- _Extrait choisi_:
--- --- ---

9. La commission ad hoc s’est rendue à Ankara du 9 au 13 juin
2011 et avait un programme de briefing similaire (Annexe 3).
10. Dans le cadre de ce programme de briefing, une délégation
d’observateurs de l’Assemblée parlementaire de l’OSCE s’est jointe
à la commission ad hoc.
11. Le jour du scrutin, les membres de la commission ad hoc se
sont répartis en 16 équipes qui ont observé les élections à Ankara
et dans ses environs, à Antalya, Diyarbakir, Gaziantep, Istanbul,
Izmir, Trabzon et Van. Dans l’ensemble, ils ont observé le bon déroulement
des élections et le décompte des voix dans plus de 180 bureaux de
vote.
12. La commission ad hoc a conclu que les élections législatives
organisées le 12 juin 2011 en Turquie avaient été démocratiques,
bien menées et empreintes de pluralisme. Elle a toutefois estimé
qu’il reste nécessaire de renforcer les libertés fondamentales.
Le communiqué de presse publié le lendemain des élections figure
en Annexe 4.
13. La commission ad hoc tient à remercier les autorités turques,
et notamment la délégation turque auprès de l’Assemblée, pour sa
coopération et le soutien apporté à la commission ad hoc dans l’accomplissement
de sa mission.
2. Contexte
politique et juridique
14. Le 3 mars, 2011, le Parlement unicaméral turc (la
Grande Assemblée nationale) a fixé au 12 juin 2011 la date des élections
législatives aux fins d’élire ses 550 membres pour un mandat de
quatre ans.
15. En 2007, trois partis politiques avaient dépassé le seuil
de 10% qui détermine la représentation au parlement. Remportant
le plus grand nombre de sièges – 341 – le Parti pour la justice
et le développement (AKP) a été en mesure de former un gouvernement
majoritaire et d’élire son candidat à la Présidence en août 2007.
Obtenant 99 sièges, le Parti Républicain du Peuple (CHP) est devenu
le principal parti d’opposition suivi par le Parti de l’action nationaliste
(MHP) avec 70 sièges. Vingt-six candidats indépendants ont également été
élus, dont 20 du Parti de la société démocratique, pro-kurde (DTP),
qui constituent ainsi leur propre groupe politique. Toutefois en
décembre 2009, la Cour constitutionnelle a décidé de dissoudre le
parti DTP; la plupart des députés concernés ont alors rejoint le
Parti pour la paix et la démocratie (BDP) créé pour lui succéder
et ont formé un nouveau groupe parlementaire. Les sièges restants
ont été partagés entre les plus petits partis et d’autres candidats
indépendants.

--- --- ---

- _Documents de base_:
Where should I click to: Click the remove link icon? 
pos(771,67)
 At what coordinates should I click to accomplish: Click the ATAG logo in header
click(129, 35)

--- --- ---

- _Énoncé A_:
D'après l'extrait sur les élections législatives de 2011 en Turquie, combien de sièges le Parti Républicain du Peuple (CHP) a-t-il obtenus en 2007 ?
- _Énoncé B_:
Prolongez l'extrait sur les élections législatives de 2011 en Turquie à partir de sa dernière phrase.

- _Réponse A_:
Le CHP a obtenu 99 sièges.

- _Réponse B_:
16. Le cadre juridique régissant la conduite des élections comprend
la Constitution et un éventail de lois spécifiques. La Constitution
a été amendée dans les années qui ont suivi les élections de 2007.
En outre, les dispositions relatives à la divulgation et au contrôle
des sources de financement des partis politiques ont été précisées,
des règles plus claires relatives aux obligations des médias et
à l’utilisation du matériel imprimé aux fins de campagne ont été
introduites, les partis ont obtenu le droit de recevoir copie des
procès-verbaux dans tous les bureaux de vote, et la restriction
posée à l’usage des langues autres que le turc a été assouplie.
17. Cependant, certains éléments restrictifs jugés problématiques
lors du scrutin de 2007 n’ont pas fait l’objet de modifications
subséquentes et continuent d’entraver en particulier les activités
des médias et des partis politiques. Le cadre juridique turc interdit
toujours, d’une manière jugée démesurée par beaucoup, les activités
susceptibles d’être considérées comme une insulte à l’identité turque,
aux organes et institutions de l’Etat, aux valeurs nationales et
morales de la communauté ainsi qu’aux réformes et principes d’Atatürk, incitant
à l’hostilité et à la haine au sein de la population et promouvant
des organisations terroristes. Ces dispositions continuent par conséquent
de nuire aux activités des médias et des partis politiques en particulier, comme
en témoignent plusieurs affaires engagées contre la Turquie devant
la Cour européenne des droits de l’homme (ci-après «la Cour») et
portant sur la liberté d’expression, d’association et de réunion.
18. En janvier 2011, l’Assemblée parlementaire a exprimé ses inquiétudes
devant les retards extrêmement préoccupants dont souffre l’exécution
des arrêts de la Cour et les «déficiences systémiques majeures»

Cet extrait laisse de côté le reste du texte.